Aim of the task => Look over the listing below and say how many of its lines include the string "click"; give no more than that number.

Extracted material =>
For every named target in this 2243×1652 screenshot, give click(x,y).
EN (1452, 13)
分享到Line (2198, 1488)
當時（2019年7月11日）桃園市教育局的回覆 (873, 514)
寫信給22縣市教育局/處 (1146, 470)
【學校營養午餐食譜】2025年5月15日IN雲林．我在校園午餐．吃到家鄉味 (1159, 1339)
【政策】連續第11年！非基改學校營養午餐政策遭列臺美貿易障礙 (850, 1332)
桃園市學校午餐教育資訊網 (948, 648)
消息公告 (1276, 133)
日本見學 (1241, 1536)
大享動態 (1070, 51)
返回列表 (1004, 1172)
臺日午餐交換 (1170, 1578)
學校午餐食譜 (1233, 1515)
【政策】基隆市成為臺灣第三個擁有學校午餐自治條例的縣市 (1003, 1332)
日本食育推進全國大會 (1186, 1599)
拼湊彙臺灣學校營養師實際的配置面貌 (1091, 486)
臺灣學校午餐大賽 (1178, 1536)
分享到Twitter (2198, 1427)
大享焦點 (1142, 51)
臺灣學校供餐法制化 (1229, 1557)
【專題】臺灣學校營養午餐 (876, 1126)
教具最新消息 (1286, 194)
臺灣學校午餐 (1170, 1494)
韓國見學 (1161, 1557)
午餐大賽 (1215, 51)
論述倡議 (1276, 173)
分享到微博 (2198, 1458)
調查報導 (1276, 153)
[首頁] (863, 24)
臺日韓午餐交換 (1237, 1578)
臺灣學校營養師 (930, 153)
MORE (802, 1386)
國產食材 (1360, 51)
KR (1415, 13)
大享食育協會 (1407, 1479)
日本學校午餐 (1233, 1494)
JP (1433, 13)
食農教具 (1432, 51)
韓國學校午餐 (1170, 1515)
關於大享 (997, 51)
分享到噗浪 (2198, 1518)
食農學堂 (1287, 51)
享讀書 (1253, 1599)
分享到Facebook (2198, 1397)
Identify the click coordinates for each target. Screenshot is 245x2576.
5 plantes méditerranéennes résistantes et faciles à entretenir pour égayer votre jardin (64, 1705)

Reply => 2